Переосмысление прошлых поступков связана с неотложностью практического выбора, к которому нас побуждало настоящее в прошлом, и эта спешка, продиктованная императивом - действуй!-, лишила нас возможности надежно обосновать стратегию выбора, а главное - предвидеть вероятности негативных последствий, которые из него вытекали. В некоторых случаях, наше неведение (или невежество) полностью парализует благие намерение нашего действия, как это, например, случается тогда, когда по оплошности вместо целебной микстуры мы выпиваем жидкость, вызывающую интоксикацию организма. В других случаях мы начинаем действовать, опираясь на сомнительно-зыбкие достоверности, как это происходит, например, при выборе профессии, заключении брака или определения стратегии вложения капитала. Мы часто упускаем из виду важные жизненные ориентиры, не располагаем достаточными сведениями, обеспечивающими достижение желаемых результатов, легко обещаем, а потом раскаиваемся за легковесное слово, размениваем жизнь на мелкую суету, и, как это ни парадоксально, единственное, что мы можем предсказать - это то, что будущее непредсказуемо. Одним словом, часть своей жизни мы тратим на ожидание того, что, возможно, никогда не произойдет, а другую часть
мы расходуем не преодоление последствий собственной непредусмотрительности. И тем не менее ироничная поговорка насчет того, что человек всегда крепок задним умом, вовсе не означает, что сослагательное наклонение совершенно бесполезно или бессмысленно.

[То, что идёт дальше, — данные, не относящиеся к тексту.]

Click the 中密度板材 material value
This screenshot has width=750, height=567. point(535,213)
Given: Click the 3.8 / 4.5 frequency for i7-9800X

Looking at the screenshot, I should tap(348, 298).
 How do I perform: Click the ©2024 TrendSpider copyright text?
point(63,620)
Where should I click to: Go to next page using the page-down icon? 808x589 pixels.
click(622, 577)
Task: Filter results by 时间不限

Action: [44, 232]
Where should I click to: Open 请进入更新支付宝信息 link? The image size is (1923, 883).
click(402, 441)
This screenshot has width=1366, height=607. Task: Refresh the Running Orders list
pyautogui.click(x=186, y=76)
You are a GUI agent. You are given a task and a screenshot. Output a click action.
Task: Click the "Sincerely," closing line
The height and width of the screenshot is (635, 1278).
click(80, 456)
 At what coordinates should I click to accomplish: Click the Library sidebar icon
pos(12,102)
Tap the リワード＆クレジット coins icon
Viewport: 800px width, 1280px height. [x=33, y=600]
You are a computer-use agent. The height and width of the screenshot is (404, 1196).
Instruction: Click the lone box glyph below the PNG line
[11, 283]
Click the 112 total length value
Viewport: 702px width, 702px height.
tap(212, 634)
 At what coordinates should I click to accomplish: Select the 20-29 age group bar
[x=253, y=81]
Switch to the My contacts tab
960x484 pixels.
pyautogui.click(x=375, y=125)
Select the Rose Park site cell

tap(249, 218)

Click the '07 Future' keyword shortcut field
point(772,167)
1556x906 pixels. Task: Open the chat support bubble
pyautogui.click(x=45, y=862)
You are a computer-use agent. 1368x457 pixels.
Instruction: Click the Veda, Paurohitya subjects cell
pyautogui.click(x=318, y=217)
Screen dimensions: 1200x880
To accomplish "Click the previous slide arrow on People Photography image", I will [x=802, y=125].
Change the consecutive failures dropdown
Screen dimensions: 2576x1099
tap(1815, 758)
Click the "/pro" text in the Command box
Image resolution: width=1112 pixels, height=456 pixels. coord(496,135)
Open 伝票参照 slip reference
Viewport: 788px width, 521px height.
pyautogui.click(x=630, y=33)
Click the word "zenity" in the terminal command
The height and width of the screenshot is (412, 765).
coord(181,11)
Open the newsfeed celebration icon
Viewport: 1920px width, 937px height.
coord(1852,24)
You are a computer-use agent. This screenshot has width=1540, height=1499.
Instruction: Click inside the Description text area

«Время настоящего - это настоящее время» суть аксиома, конституирующее реальность нашего бытия. Все люди, обитавшие когда-то в прошлом, будь-то сотню или тысячу лет тому назад, жили в своем настоящем и были озабочены своим будущим, которое, как и сейчас для нас, так и тогда для них, казалось открытым и исполненным неизведанных возможностей. И хотя в каждое мгновение нашего бытия мы находимся в настоящем, наша забота и наша память делают его не вполне пригодным для обитания. С другой стороны, всякое завтра неминуемо превращается в сегодня, возможное становится реальным, и эта непрерывная метаморфоза нередко приносит нам разочарования, ибо настоящее расколдовывает иллюзии прошлой надежды на будущее. И тем не менее никакая опора на прошлый опыт не освобождает настоящее от риска заблуждения, ибо настоящее находиться во власти чар будущего, внушающего нам мысль о том, что виртуальность обладает гораздо большими потенциями, нежели реальность настоящего, опирающаяся на «капитал» прошлого. И хотя мы прекрасно понимаем, что прошлого не вернуть, тем не менее упущенные возможности заставляют нас сокрушаться: «А ведь мы бы могли..., да еще как!». Будущее открывает перед нами широкий веер возможностей, но реально мы можем выбрать только одну из них, ибо настоящее автоматически отсекает все остальные варианты выбора. Это осознание каждого поступка как действия, чреватого утратой виртуальных альтернатив, было присуще Кьеркегору, определившему свою жизнь как промежуточный пункт между нечто и ничто, как вечное может быть.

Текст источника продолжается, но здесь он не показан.